Die Beziehung zwischen Matteo Messina Denaro und Maria Mesi war aber auch den Ermittlern seit Jahrzehnten bekannt. Bereits im Jahr 2000 gerieten sie und ihr Bruder Francesco ins Visier der Ermittler. Zusammen mit zwei weiteren Personen wurde sie beschuldigt, eine Wohnung angemietet zu haben, in der sich der Capo vor der Justiz versteckt hielt. Die Frau wurde in erster und zweiter Instanz wegen schwerer Beihilfe zur Mafia verurteilt. Der römische Kassationsgerichtshof kam aber zum Schluss, dass die sentimentale Beziehung zum Capo di tutti i capi die Beihilfe zur Cosa Nostra ausschließe. Bereits bei dieser Gelegenheit stellten die Ermittler mehrere Liebesbriefe zwischen Mesi und Messina Denaro sicher. Eine Wohnung, die Maria Mesi gehört, wurde am Montag erneut durchsucht.
Eine der bekanntesten Beziehungen von Matteo Messina Denaro ist jene zu Andrea Haslehner. Der damals erst 26 Jahre alte Matteo lernte die junge mehrsprachige Österreicherin im Jahr 1988 kennen, als sie an der Rezeption des Hotels „Paradise Beach“ in Selinunte arbeitete. Der junge Mann war für die 20-jährige, großgewachsene Blondine sofort Feuer und Flamme. Sein einziges Problem war, dass der Hoteldirektor, Nicola Consales, ebenfalls ein Auge auf die junge Österreicherin geworfen hatte. Zudem prahlte Nicola Consales damit, dass er „diese vier kleinen Mafiosi“, die sich in seinem Hotel herumtrieben und die er nicht mochte, hinauswerfen werde. Diese Worte und seinen „Wettstreit“ gegen einen jungen Spross der Cosa Nostra um eine Frau sollte er bald bereuen. Im Februar 1991 wurde Nicola Consales in Palermo erschossen. Dieser Mord soll einer der ersten von Matteo Messina Denaro gewesen sein.

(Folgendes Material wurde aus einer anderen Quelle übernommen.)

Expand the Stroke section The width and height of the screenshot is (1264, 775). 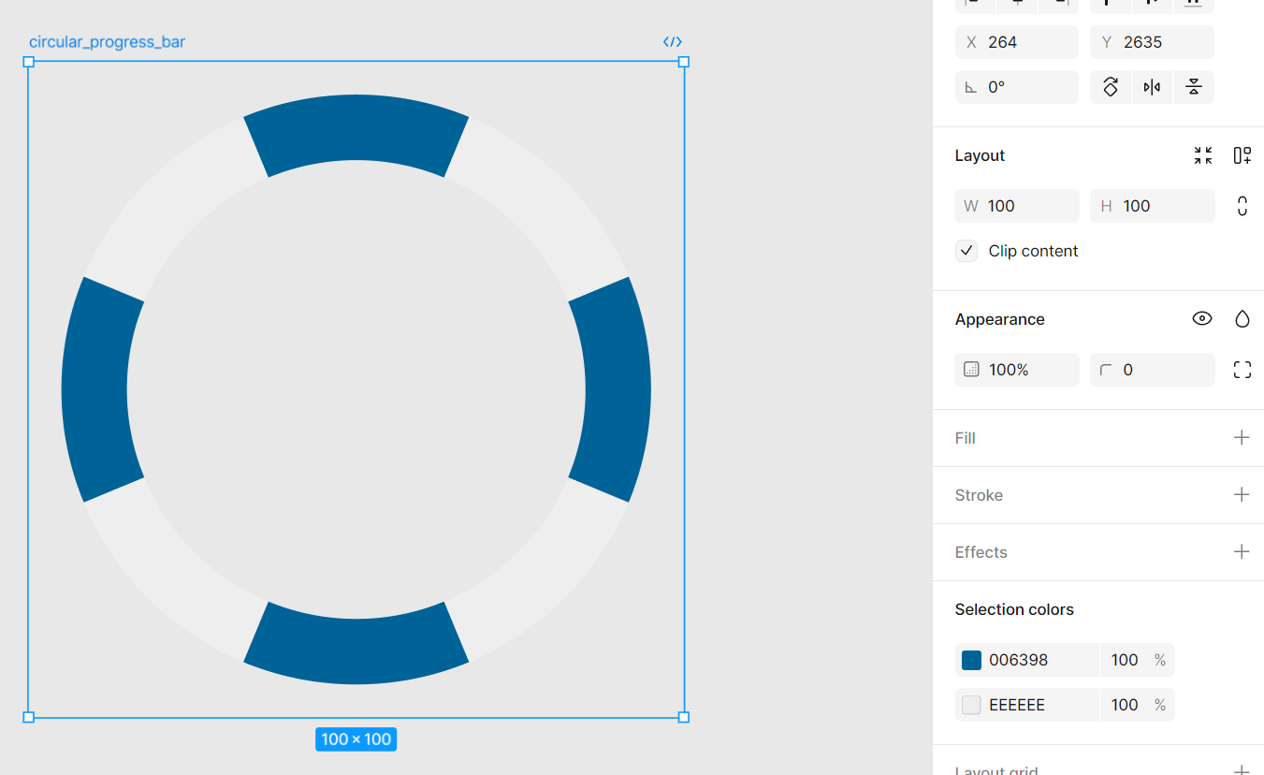click(x=1242, y=494)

Die meisten der Frauen, mit denen der Capo Beziehungen eingegangen war, waren „nur“ seine Liebhaberinnen, aber einige von ihnen sollen auch zu seinem Unterstützernetzwerk gehört haben und Übermittlerinnen von „Pizzini“ – verschlüsselten Botschaften auf einem kleinen Stück Papier, mit denen Mafiabosse ihren Verwandten und Untergebenen Mitteilungen zukommen lassen – gewesen sein. Über die „Pizzini“ gelang es dem untergetauchten Capo di tutti i capi seine „Geschäftsbeziehungen“ zu pflegen, aber vor allem die Cosa Nostra „zusammenzuhalten“. Sollten seine Frauen mit ihm „nur“ Liebesbeziehungen gepflegt haben, kommen sie ungeschoren davon, andernfalls könnte ihnen wegen Beihilfe zur Flucht und zur Mafia eine mehrjährige Gefängnisstrafe blühen. Heute dürften viele von ihnen ihre Beziehung zum „Fimminaro“ bitter bereuen. Waren sie mehr als „nur“ seine Liebhaberinnen?